* **Information provided**

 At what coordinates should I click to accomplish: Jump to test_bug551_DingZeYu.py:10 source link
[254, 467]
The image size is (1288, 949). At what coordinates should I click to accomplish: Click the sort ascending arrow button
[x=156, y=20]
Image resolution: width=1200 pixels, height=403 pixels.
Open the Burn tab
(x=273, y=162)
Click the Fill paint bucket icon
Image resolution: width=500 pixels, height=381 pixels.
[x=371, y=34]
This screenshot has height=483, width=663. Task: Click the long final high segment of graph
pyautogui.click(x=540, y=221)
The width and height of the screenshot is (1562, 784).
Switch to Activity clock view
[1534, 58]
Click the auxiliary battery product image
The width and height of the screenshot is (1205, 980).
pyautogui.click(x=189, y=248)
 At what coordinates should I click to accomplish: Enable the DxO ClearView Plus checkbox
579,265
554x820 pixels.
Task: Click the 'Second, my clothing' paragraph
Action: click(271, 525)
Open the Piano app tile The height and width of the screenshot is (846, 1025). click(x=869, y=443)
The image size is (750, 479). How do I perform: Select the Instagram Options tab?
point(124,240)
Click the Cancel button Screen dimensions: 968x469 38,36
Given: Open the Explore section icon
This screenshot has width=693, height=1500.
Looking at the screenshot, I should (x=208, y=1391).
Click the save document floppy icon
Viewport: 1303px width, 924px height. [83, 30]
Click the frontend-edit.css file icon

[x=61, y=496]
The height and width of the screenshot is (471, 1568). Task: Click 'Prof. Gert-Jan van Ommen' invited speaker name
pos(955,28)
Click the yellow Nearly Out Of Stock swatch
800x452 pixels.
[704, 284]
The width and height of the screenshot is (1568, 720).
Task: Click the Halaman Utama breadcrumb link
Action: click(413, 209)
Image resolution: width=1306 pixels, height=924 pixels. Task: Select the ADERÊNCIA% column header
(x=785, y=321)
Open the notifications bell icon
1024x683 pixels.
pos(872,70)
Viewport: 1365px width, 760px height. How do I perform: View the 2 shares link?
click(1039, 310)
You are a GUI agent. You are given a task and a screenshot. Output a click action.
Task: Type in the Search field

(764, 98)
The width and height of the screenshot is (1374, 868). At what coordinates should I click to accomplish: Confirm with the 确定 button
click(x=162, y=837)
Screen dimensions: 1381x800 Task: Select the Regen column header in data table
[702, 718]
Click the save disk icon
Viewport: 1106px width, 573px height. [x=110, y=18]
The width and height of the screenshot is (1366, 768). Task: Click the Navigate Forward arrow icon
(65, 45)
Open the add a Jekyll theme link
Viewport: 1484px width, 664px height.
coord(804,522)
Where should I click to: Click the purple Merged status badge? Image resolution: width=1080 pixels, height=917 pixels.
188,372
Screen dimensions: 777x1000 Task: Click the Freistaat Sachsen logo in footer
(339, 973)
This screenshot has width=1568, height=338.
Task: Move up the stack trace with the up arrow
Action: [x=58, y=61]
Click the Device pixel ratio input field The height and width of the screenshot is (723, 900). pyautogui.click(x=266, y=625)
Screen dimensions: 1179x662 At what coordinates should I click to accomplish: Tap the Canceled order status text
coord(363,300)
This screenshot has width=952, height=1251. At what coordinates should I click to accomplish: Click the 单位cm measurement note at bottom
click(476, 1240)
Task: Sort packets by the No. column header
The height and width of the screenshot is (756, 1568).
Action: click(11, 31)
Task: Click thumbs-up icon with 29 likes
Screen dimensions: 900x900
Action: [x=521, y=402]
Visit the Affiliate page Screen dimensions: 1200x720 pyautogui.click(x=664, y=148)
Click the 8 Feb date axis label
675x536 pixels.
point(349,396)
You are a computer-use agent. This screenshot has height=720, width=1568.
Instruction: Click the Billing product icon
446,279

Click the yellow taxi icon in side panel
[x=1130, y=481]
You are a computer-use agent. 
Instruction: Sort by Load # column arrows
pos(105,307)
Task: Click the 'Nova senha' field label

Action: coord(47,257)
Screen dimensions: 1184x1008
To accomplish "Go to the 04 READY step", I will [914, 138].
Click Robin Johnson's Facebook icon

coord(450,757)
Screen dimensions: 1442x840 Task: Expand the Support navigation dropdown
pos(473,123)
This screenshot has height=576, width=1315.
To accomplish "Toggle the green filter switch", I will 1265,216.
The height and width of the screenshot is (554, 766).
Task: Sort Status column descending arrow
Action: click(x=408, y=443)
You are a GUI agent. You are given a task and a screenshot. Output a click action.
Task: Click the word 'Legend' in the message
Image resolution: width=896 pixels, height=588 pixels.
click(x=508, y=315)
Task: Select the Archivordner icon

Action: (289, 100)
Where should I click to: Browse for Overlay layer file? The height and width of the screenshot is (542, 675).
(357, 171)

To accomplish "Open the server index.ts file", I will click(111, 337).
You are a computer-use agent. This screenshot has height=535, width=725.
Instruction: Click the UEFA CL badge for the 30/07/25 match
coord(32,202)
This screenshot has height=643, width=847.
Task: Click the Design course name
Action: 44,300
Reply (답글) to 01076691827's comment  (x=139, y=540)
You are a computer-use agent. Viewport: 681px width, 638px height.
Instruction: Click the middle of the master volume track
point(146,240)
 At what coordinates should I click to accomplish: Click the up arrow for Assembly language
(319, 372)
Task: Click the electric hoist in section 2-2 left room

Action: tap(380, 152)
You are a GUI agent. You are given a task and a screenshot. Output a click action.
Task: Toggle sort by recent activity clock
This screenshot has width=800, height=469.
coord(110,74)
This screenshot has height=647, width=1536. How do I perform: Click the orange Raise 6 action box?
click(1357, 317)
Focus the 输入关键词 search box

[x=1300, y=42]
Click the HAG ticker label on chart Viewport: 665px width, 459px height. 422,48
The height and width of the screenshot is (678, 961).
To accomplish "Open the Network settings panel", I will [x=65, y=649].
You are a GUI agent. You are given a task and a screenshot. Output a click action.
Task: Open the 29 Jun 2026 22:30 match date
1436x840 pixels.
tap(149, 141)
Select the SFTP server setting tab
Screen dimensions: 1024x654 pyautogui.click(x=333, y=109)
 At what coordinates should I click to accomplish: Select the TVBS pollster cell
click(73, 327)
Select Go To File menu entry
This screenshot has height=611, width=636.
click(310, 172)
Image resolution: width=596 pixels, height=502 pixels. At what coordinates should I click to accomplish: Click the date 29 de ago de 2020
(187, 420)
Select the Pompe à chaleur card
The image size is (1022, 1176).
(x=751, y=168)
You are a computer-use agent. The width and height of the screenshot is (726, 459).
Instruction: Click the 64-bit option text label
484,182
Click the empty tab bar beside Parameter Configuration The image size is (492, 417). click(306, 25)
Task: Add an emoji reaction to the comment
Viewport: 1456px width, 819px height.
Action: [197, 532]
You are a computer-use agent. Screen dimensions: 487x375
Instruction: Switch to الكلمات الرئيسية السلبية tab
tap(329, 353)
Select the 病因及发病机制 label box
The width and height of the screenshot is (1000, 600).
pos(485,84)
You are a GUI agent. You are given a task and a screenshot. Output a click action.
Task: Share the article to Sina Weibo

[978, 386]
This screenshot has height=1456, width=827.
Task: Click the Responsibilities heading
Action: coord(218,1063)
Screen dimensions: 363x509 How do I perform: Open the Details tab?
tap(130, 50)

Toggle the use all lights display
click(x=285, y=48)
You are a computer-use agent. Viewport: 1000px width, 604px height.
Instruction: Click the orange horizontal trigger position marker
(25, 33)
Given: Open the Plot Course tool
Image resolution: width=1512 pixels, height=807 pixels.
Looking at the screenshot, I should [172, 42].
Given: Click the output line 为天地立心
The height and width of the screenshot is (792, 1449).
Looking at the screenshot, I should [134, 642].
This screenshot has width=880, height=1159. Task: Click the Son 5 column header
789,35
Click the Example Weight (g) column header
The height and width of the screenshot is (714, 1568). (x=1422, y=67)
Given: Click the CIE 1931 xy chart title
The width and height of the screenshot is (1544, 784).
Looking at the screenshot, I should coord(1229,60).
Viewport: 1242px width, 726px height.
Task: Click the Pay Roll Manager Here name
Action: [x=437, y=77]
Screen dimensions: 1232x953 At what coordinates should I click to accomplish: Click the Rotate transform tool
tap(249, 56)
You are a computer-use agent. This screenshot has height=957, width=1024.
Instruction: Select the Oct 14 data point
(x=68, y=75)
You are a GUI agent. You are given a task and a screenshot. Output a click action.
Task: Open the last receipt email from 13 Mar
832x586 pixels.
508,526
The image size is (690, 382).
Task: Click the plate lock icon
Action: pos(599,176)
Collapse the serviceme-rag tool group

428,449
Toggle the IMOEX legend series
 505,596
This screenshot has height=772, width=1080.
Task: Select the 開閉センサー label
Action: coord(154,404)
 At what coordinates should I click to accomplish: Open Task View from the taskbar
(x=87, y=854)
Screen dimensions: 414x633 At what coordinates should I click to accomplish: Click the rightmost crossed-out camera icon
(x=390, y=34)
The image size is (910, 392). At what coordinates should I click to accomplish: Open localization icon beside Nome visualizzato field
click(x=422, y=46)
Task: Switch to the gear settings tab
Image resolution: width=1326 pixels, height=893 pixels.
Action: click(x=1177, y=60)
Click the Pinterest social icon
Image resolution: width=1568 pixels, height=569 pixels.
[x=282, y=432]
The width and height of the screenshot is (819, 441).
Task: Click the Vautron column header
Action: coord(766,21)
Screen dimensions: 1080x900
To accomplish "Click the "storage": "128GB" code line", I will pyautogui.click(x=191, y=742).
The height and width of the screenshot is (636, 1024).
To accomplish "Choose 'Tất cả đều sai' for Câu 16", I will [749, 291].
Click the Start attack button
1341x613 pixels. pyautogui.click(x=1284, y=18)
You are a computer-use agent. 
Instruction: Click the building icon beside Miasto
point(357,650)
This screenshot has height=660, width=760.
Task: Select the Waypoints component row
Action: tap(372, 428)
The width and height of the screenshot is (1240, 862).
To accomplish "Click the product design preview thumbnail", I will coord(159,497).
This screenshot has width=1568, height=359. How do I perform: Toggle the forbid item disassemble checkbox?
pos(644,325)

* **Exercise instructions**
Among the entries above, the line containing "This screenshot has width=800, height=469.", the line containing "Click the HAG", and all lines between them are to be restated word for word; nothing else belongs in the reply.

* **Exercise solution**
This screenshot has width=800, height=469.
coord(110,74)
This screenshot has height=647, width=1536. How do I perform: Click the orange Raise 6 action box?
click(1357, 317)
Focus the 输入关键词 search box

[x=1300, y=42]
Click the HAG ticker label on chart Viewport: 665px width, 459px height. 422,48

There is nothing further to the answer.